L’Agence européenne de sécurité alimentaire (EFSA) est à nouveau au cœur d’une bataille politique entre les institutions européennes, sur fond de stratégie d’influence du secteur industriel.
L’objet de la tourmente ? Un projet de réglementation européenne pour évaluer et classifier les perturbateurs endocriniens, annoncé pour courant 2013.
Pour rappel, ces substances chimiques (bisphénol A, phtalates, pesticides, etc.) sont la cause majeure dans la recrudescence de certains troubles (infertilité, cancers hormonodépendants, obésité, etc.) et sont au centre de mon travail parlementaire depuis le début de la législature.
Après un premier rapport en janvier 2012 de la direction générale de la Commission européenne chargée de l’environnement (DG environnement), l’EFSA, sous la tutelle de direction générale de la santé et du consommateur (DG Sanco), a été chargée d’établir une définition et une ébauche de classification des perturbateurs endocriniens.
Ce travail pourrait, à terme, mener à l’interdiction de nombreuses substances utilisées dans l’industrie au-delà du cadre strictement alimentaire.
Pour ce faire, il faudrait que l'EFSA nous démontre qu'elle est capable de travailler en toute indépendance et transparence sur ce dossier crucial pour la santé de nos citoyens.
Sur ce point, de sérieux doutes subsistent.
Le 3 décembre 2012, l'EFSA a très discrètement publié sur son site la composition d'un panel de scientifiques chargés de rendre, en mars 2013, un rapport sur les perturbateurs endocriniens.

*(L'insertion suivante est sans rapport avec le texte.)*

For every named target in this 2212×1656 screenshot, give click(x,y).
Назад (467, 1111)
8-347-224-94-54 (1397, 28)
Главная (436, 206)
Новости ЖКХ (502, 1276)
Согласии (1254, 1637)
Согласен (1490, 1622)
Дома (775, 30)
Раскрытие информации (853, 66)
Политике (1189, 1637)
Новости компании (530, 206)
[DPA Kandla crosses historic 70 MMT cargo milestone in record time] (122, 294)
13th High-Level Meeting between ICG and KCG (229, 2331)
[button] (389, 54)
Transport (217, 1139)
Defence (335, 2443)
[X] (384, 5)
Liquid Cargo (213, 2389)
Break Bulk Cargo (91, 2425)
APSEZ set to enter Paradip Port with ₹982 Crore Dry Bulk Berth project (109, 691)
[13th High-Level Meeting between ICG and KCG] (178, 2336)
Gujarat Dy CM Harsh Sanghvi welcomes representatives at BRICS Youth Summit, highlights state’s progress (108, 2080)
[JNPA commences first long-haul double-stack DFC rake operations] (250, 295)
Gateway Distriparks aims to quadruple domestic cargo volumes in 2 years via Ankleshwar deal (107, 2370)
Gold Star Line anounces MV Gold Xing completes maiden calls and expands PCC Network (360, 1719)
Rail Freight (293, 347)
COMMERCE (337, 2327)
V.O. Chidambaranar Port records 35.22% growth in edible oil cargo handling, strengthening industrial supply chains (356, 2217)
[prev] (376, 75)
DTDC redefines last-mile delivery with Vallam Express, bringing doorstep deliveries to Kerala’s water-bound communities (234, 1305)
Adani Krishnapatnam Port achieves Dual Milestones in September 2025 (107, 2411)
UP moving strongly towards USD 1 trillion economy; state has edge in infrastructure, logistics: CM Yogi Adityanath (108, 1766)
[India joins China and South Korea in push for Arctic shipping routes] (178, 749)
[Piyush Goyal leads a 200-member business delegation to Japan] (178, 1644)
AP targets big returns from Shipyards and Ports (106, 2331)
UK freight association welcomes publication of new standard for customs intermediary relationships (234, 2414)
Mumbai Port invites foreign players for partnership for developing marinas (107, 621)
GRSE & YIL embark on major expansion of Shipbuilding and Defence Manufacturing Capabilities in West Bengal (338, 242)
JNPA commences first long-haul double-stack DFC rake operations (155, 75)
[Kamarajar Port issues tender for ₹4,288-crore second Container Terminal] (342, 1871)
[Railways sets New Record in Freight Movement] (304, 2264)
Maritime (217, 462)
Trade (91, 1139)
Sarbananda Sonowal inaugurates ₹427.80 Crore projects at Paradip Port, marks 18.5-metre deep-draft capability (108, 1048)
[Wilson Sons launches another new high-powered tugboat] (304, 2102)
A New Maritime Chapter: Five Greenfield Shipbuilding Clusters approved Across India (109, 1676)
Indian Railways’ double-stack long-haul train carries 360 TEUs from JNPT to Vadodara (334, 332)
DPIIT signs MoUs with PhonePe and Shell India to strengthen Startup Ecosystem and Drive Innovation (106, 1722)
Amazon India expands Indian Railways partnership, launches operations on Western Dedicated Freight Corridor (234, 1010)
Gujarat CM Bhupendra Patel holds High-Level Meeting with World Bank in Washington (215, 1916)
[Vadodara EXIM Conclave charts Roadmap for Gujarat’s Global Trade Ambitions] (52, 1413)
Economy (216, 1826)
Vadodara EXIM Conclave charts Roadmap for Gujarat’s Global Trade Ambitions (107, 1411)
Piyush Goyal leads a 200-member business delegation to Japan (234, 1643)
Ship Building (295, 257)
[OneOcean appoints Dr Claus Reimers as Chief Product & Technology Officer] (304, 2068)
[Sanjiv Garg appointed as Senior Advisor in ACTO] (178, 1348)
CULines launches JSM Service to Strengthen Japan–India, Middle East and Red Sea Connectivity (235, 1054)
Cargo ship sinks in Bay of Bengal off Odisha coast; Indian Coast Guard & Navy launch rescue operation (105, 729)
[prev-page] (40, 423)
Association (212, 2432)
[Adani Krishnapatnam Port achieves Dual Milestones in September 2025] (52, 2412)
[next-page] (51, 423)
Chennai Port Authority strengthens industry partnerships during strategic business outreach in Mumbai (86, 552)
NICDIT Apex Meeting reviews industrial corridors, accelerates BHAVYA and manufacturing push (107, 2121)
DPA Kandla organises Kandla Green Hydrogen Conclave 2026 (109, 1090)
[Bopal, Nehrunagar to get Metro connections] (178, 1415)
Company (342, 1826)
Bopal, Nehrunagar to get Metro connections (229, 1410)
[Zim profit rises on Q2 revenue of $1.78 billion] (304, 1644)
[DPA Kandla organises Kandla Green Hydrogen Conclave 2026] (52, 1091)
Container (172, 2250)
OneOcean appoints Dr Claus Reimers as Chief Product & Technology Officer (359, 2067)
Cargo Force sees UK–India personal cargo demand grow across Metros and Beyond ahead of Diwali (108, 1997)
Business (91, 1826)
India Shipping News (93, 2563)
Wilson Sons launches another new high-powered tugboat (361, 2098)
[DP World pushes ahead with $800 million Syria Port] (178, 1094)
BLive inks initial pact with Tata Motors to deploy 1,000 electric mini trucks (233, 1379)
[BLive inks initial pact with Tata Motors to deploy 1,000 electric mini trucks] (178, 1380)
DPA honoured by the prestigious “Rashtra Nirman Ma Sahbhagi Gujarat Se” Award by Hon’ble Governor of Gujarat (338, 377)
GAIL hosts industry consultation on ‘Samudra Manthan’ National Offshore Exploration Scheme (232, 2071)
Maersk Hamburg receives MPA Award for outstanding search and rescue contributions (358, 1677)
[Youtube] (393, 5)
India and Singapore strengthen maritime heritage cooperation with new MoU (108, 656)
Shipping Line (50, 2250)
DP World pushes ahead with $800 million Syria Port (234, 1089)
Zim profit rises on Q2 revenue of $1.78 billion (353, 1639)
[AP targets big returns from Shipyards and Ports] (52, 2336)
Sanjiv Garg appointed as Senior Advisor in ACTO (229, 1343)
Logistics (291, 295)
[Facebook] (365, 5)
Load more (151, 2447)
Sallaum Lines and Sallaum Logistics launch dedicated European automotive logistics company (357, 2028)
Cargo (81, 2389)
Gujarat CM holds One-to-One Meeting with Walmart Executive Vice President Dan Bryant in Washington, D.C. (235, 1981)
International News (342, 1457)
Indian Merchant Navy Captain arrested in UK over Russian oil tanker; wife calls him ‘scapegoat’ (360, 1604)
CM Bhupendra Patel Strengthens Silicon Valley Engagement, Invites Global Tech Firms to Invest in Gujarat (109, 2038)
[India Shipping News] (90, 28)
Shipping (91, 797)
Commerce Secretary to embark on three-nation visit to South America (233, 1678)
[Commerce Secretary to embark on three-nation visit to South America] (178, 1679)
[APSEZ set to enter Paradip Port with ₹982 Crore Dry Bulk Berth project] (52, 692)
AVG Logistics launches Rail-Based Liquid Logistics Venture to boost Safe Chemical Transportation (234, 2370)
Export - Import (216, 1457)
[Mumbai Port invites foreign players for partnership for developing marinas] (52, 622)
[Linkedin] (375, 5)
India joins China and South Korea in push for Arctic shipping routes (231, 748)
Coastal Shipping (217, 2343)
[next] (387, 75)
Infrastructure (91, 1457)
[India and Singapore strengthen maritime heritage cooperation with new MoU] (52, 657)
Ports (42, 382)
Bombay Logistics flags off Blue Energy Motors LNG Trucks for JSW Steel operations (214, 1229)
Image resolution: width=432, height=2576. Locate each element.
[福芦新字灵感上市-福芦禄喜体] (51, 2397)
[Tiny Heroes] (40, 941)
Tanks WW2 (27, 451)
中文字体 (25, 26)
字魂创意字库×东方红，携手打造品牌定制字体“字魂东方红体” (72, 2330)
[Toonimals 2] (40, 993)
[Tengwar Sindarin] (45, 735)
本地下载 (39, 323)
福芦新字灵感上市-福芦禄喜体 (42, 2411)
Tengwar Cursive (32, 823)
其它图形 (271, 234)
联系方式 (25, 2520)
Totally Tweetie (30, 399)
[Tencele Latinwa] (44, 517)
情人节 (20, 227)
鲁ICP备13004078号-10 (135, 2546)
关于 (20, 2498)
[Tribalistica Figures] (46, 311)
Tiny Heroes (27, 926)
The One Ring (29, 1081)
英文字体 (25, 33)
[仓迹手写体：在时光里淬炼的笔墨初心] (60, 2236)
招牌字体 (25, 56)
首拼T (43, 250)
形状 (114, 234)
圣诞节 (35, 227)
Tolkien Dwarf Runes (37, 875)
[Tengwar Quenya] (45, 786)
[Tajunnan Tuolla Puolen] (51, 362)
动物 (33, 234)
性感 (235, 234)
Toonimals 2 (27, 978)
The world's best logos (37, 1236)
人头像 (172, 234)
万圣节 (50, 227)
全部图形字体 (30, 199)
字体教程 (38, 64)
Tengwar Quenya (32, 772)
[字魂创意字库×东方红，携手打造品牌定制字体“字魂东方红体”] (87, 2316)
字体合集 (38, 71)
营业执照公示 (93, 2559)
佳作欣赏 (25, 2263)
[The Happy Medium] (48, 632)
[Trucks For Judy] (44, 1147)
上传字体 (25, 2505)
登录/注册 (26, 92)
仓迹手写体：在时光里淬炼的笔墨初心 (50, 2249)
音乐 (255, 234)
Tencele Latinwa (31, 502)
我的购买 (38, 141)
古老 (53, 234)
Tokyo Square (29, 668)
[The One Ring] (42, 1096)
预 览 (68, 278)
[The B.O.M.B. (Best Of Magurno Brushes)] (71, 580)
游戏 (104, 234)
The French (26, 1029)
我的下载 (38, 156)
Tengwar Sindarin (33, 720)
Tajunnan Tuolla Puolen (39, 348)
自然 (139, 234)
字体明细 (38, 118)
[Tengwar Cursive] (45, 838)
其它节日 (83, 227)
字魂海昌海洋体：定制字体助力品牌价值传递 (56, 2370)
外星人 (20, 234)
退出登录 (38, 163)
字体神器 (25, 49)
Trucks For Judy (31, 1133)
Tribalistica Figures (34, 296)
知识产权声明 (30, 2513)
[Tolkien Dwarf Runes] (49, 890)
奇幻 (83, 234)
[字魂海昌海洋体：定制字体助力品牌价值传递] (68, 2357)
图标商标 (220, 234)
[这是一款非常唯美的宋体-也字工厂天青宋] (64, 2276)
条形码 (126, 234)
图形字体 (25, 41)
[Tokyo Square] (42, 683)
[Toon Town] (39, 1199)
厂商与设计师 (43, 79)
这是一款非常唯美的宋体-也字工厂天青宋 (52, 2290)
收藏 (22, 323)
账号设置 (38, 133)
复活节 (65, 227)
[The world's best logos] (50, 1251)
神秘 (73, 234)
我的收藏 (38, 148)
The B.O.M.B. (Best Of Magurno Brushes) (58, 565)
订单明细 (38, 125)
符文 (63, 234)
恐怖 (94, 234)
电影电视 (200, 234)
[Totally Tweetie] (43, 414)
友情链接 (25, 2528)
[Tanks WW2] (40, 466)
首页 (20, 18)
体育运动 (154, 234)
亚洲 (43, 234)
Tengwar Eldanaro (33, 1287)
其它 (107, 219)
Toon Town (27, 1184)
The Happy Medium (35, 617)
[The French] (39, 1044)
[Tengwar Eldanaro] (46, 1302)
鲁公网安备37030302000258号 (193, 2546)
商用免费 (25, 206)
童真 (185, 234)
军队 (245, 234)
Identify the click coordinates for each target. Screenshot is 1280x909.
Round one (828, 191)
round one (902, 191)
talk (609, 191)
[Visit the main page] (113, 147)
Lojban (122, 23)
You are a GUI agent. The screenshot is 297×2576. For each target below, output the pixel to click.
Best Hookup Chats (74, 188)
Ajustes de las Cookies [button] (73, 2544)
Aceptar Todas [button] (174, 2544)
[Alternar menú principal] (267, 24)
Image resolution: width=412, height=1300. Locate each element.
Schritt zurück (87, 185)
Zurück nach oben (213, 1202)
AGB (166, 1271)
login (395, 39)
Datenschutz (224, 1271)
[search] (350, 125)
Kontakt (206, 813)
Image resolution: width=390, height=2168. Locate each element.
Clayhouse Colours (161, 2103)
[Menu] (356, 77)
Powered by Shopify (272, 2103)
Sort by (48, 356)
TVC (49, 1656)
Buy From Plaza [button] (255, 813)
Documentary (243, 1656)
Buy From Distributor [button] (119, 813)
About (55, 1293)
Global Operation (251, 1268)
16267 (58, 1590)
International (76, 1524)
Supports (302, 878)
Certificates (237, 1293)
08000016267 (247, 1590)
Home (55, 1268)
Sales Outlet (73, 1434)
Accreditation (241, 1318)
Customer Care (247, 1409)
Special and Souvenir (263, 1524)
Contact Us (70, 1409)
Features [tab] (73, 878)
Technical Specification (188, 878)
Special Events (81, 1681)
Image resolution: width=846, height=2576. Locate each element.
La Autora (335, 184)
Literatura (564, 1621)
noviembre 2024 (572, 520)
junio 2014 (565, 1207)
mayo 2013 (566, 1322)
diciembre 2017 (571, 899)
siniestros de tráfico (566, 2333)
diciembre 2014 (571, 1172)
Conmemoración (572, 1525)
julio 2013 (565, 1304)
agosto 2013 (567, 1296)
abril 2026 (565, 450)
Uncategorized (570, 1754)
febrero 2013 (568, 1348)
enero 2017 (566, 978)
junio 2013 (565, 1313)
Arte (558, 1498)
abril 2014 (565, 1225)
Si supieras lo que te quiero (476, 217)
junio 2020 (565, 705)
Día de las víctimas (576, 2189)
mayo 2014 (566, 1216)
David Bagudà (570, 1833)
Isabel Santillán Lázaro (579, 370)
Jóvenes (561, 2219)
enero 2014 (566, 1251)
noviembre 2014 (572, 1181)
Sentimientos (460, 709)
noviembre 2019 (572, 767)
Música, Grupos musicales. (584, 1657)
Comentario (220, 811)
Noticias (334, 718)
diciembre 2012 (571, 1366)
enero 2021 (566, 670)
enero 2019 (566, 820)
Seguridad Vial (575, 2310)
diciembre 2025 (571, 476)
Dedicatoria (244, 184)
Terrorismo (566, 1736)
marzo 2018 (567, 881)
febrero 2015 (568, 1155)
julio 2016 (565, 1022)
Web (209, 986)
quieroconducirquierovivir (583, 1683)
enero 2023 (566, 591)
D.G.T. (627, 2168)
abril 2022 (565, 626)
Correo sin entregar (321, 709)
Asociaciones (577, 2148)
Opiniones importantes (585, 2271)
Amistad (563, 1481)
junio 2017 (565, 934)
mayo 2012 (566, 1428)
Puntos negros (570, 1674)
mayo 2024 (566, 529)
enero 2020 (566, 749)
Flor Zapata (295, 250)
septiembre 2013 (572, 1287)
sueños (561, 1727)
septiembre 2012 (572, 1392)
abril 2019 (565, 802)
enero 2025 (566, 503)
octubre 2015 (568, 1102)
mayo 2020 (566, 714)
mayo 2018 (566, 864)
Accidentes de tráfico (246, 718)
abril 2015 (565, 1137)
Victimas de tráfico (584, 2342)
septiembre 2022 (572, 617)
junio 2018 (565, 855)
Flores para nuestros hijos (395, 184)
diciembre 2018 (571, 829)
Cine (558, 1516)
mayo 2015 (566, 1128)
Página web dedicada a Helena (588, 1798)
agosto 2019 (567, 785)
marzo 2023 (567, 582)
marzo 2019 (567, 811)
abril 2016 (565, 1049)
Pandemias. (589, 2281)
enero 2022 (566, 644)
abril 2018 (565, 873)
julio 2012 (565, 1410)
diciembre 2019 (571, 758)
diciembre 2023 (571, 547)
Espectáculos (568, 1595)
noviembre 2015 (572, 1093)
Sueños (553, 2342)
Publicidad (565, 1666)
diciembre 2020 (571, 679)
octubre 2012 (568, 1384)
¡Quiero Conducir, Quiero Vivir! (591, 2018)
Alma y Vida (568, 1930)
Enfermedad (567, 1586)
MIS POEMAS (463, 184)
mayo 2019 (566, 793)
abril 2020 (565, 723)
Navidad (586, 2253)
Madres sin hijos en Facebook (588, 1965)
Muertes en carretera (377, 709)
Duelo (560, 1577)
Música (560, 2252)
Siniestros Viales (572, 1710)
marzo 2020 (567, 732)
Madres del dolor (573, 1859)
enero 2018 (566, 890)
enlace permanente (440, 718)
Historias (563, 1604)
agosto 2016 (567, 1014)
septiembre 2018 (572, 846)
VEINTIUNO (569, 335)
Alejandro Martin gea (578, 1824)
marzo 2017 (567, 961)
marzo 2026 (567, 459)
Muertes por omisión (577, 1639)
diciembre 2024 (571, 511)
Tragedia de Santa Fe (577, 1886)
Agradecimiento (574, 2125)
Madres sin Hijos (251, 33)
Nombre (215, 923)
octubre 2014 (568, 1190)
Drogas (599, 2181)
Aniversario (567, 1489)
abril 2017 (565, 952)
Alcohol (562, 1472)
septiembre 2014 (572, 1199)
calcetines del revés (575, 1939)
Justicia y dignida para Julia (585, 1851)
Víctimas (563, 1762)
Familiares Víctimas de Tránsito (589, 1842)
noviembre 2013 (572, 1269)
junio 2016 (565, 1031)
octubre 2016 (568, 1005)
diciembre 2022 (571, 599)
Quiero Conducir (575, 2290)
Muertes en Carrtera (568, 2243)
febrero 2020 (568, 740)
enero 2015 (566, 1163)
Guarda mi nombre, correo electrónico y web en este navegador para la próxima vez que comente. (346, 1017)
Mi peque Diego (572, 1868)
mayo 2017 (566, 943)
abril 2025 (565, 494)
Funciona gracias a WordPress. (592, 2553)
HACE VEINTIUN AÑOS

Sur la base des conclusions de ce rapport, la Commission européenne rédigera ensuite une proposition législative.
L'analyse de cette liste met une fois de plus en avant les conflits d'intérêts qui gangrènent cette agence européenne.
Sur les dix-huit experts nommés:
- seuls trois ont une expérience scientifique sur la question du système endocrinien
- quinze sont décrits comme "non-actifs" – c'est-à-dire ayant publié moins d'un article de recherche par an au cours des cinq dernières années
- huit ont déclaré des liens d'intérêt récents ou en cours avec des industriels – en particulier à travers l'International Life Institute (ILSI), une organisation de lobbying scientifique fondée par les principaux acteurs de la chimie, de la pharmacie, de l'agroalimentaire et de l'agrochimie.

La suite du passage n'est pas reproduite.